O Instituto do Meio Ambiente (IMA) anunciou uma medida significativa para o comércio de mudas em estabelecimentos não fixos e por vendedores ambulantes. A partir de agora, todas as plantas comercializadas nessas condições deverão ser identificadas com etiquetas físicas invioláveis, munidas de um QR Code. A iniciativa visa trazer maior transparência, segurança e controle sobre a procedência e a legalidade das mudas que chegam às mãos dos consumidores.
A essência da nova exigência reside na obrigatoriedade de cada muda possuir um selo de identificação que não possa ser removido ou adulterado facilmente. Este selo incorporará um QR Code único, que, ao ser escaneado, deverá fornecer informações cruciais sobre a planta. Isso inclui, potencialmente, sua espécie, origem (seja viveiro produtor ou local de coleta legalmente autorizado), data de produção ou comercialização, e detalhes sobre o licenciamento ambiental do fornecedor, garantindo uma rastreabilidade completa.
A iniciativa do IMA busca preencher uma lacuna importante na fiscalização e garantir maior segurança para o consumidor final. Com a rastreabilidade assegurada pelas etiquetas, compradores poderão verificar a procedência das mudas, minimizando os riscos de adquirir espécies ilegais, extraídas de forma predatória da natureza, ou que não possuam a qualidade e sanidade esperadas. Para os produtores e comerciantes regularizados, a medida representa um avanço na concorrência leal, combatendo o mercado informal e clandestino que muitas vezes opera sem qualquer controle.
Por muito tempo, o comércio ambulante de mudas operou com pouca regulamentação, dificultando o controle sobre a biodiversidade comercializada e a disseminação de pragas ou doenças. A ausência de um sistema de identificação claro abria brechas para a venda de plantas exóticas invasoras, espécies ameaçadas de extinção retiradas da natureza sem autorização, ou mudas de qualidade duvidosa. As novas regras chegam para organizar e profissionalizar esse segmento vital para a arborização e o paisagismo.
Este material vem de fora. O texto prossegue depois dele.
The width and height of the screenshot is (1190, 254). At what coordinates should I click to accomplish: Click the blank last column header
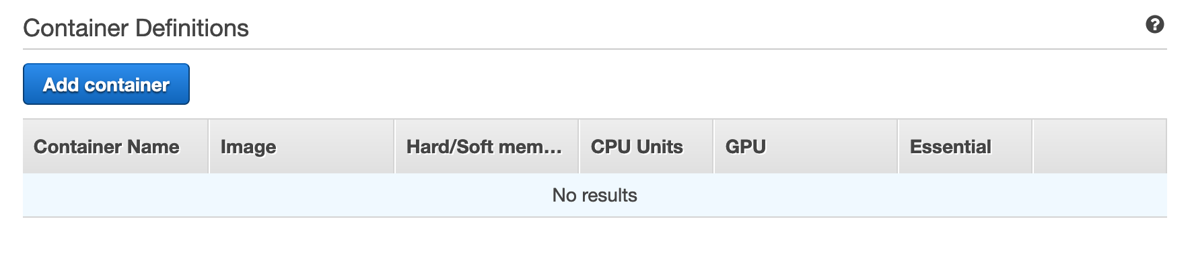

A implementação desta medida demandará adaptação por parte dos comerciantes ambulantes, que precisarão se adequar aos novos padrões de identificação e registro. O IMA deverá, em breve, detalhar os prazos para adequação e as possíveis sanções para quem descumprir a determinação. A expectativa é que, com a plena vigência das novas regras, haja um fortalecimento da cadeia produtiva de mudas legal e um maior compromisso com a conservação ambiental e a qualidade dos produtos oferecidos à população.